--- Records to process ---

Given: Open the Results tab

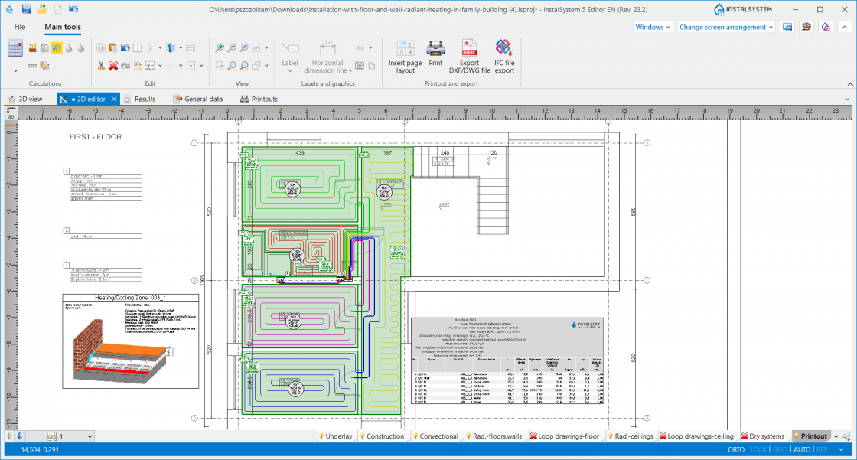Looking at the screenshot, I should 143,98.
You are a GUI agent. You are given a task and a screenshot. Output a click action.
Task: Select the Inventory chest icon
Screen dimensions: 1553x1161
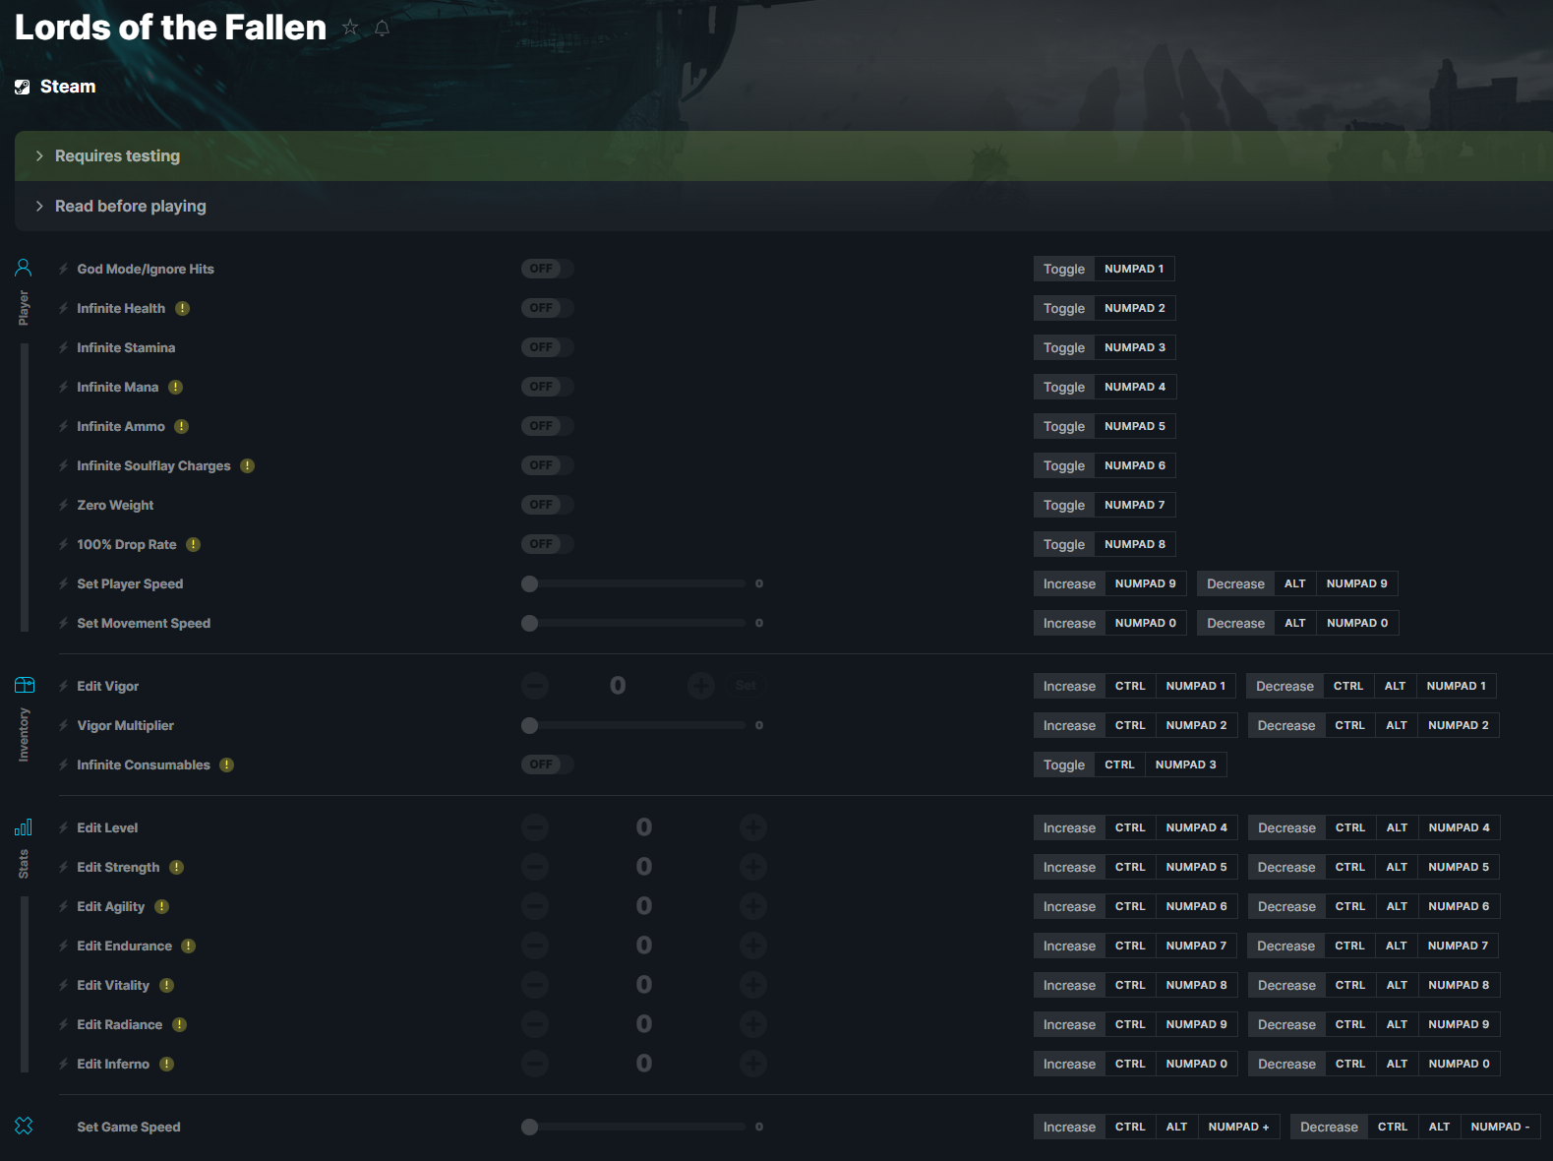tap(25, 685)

---

Instruction.
Reproduce every line of the records above verbatim, leaving out the pictures.

Full output.
Given: Open the Results tab

Looking at the screenshot, I should 143,98.
You are a GUI agent. You are given a task and a screenshot. Output a click action.
Task: Select the Inventory chest icon
Screen dimensions: 1553x1161
tap(25, 685)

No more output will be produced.